What the exercise asks
Copy the following lines over unchanged, covering every item.

━━━ Records provided

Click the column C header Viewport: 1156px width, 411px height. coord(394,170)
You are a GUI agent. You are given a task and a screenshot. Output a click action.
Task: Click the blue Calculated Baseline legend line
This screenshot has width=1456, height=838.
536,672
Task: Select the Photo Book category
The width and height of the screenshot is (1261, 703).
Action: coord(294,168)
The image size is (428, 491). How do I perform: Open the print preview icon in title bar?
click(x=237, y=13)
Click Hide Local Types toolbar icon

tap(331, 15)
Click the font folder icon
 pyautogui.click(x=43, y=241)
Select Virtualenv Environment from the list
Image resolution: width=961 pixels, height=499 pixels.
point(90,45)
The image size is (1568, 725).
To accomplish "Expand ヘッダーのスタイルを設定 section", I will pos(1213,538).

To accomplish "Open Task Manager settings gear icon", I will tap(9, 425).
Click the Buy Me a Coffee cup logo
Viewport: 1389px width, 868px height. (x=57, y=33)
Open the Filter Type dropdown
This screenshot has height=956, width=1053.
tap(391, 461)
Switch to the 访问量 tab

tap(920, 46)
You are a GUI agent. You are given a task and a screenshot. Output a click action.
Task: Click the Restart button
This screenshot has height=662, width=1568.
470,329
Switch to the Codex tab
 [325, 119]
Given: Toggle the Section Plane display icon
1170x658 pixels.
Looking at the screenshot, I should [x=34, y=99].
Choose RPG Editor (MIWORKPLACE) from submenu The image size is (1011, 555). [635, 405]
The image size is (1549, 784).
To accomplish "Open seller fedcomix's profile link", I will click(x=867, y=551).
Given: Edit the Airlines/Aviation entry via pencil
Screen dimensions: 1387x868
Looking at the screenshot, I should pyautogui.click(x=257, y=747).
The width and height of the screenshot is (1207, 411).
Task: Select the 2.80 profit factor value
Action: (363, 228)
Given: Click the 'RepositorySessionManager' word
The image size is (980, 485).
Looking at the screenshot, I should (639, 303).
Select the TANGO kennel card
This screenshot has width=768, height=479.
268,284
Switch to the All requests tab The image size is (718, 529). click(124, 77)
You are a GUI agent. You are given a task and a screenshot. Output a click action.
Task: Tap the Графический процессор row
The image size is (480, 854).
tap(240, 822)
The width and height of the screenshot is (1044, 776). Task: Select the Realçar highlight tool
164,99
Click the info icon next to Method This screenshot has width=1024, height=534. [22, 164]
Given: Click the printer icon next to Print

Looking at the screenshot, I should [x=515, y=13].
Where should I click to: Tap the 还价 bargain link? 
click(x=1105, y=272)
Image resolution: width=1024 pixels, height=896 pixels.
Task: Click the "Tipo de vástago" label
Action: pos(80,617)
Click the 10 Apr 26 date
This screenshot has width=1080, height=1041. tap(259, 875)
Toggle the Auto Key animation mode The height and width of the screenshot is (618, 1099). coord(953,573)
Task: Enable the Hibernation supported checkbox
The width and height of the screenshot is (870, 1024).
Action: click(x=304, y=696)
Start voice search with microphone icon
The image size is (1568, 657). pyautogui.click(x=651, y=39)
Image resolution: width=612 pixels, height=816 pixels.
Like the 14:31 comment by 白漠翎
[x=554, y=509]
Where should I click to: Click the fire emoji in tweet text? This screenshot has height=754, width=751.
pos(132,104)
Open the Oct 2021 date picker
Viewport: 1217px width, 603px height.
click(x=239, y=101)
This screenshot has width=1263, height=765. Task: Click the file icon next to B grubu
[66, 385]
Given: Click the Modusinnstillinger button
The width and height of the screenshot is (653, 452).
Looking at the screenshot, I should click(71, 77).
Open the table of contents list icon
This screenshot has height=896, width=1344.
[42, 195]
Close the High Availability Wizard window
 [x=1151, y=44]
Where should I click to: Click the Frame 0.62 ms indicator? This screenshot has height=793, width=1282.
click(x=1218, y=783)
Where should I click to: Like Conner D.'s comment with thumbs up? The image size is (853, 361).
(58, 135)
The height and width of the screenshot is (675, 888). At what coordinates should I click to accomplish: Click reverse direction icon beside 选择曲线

━━━━━━

Final answer
Click the column C header Viewport: 1156px width, 411px height. coord(394,170)
You are a GUI agent. You are given a task and a screenshot. Output a click action.
Task: Click the blue Calculated Baseline legend line
This screenshot has width=1456, height=838.
536,672
Task: Select the Photo Book category
The width and height of the screenshot is (1261, 703).
Action: coord(294,168)
The image size is (428, 491). How do I perform: Open the print preview icon in title bar?
click(x=237, y=13)
Click Hide Local Types toolbar icon

tap(331, 15)
Click the font folder icon
 pyautogui.click(x=43, y=241)
Select Virtualenv Environment from the list
Image resolution: width=961 pixels, height=499 pixels.
point(90,45)
The image size is (1568, 725).
To accomplish "Expand ヘッダーのスタイルを設定 section", I will pos(1213,538).

To accomplish "Open Task Manager settings gear icon", I will tap(9, 425).
Click the Buy Me a Coffee cup logo
Viewport: 1389px width, 868px height. (x=57, y=33)
Open the Filter Type dropdown
This screenshot has height=956, width=1053.
tap(391, 461)
Switch to the 访问量 tab

tap(920, 46)
You are a GUI agent. You are given a task and a screenshot. Output a click action.
Task: Click the Restart button
This screenshot has height=662, width=1568.
470,329
Switch to the Codex tab
 [325, 119]
Given: Toggle the Section Plane display icon
1170x658 pixels.
Looking at the screenshot, I should [x=34, y=99].
Choose RPG Editor (MIWORKPLACE) from submenu The image size is (1011, 555). [635, 405]
The image size is (1549, 784).
To accomplish "Open seller fedcomix's profile link", I will click(x=867, y=551).
Given: Edit the Airlines/Aviation entry via pencil
Screen dimensions: 1387x868
Looking at the screenshot, I should pyautogui.click(x=257, y=747).
The width and height of the screenshot is (1207, 411).
Task: Select the 2.80 profit factor value
Action: (363, 228)
Given: Click the 'RepositorySessionManager' word
The image size is (980, 485).
Looking at the screenshot, I should (639, 303).
Select the TANGO kennel card
This screenshot has width=768, height=479.
268,284
Switch to the All requests tab The image size is (718, 529). click(124, 77)
You are a GUI agent. You are given a task and a screenshot. Output a click action.
Task: Tap the Графический процессор row
The image size is (480, 854).
tap(240, 822)
The width and height of the screenshot is (1044, 776). Task: Select the Realçar highlight tool
164,99
Click the info icon next to Method This screenshot has width=1024, height=534. [22, 164]
Given: Click the printer icon next to Print

Looking at the screenshot, I should [x=515, y=13].
Where should I click to: Tap the 还价 bargain link? 
click(x=1105, y=272)
Image resolution: width=1024 pixels, height=896 pixels.
Task: Click the "Tipo de vástago" label
Action: pos(80,617)
Click the 10 Apr 26 date
This screenshot has width=1080, height=1041. tap(259, 875)
Toggle the Auto Key animation mode The height and width of the screenshot is (618, 1099). coord(953,573)
Task: Enable the Hibernation supported checkbox
The width and height of the screenshot is (870, 1024).
Action: click(x=304, y=696)
Start voice search with microphone icon
The image size is (1568, 657). pyautogui.click(x=651, y=39)
Image resolution: width=612 pixels, height=816 pixels.
Like the 14:31 comment by 白漠翎
[x=554, y=509]
Where should I click to: Click the fire emoji in tweet text? This screenshot has height=754, width=751.
pos(132,104)
Open the Oct 2021 date picker
Viewport: 1217px width, 603px height.
click(x=239, y=101)
This screenshot has width=1263, height=765. Task: Click the file icon next to B grubu
[66, 385]
Given: Click the Modusinnstillinger button
The width and height of the screenshot is (653, 452).
Looking at the screenshot, I should click(71, 77).
Open the table of contents list icon
This screenshot has height=896, width=1344.
[42, 195]
Close the High Availability Wizard window
 [x=1151, y=44]
Where should I click to: Click the Frame 0.62 ms indicator? This screenshot has height=793, width=1282.
click(x=1218, y=783)
Where should I click to: Like Conner D.'s comment with thumbs up? The image size is (853, 361).
(58, 135)
The height and width of the screenshot is (675, 888). At what coordinates should I click to accomplish: Click reverse direction icon beside 选择曲线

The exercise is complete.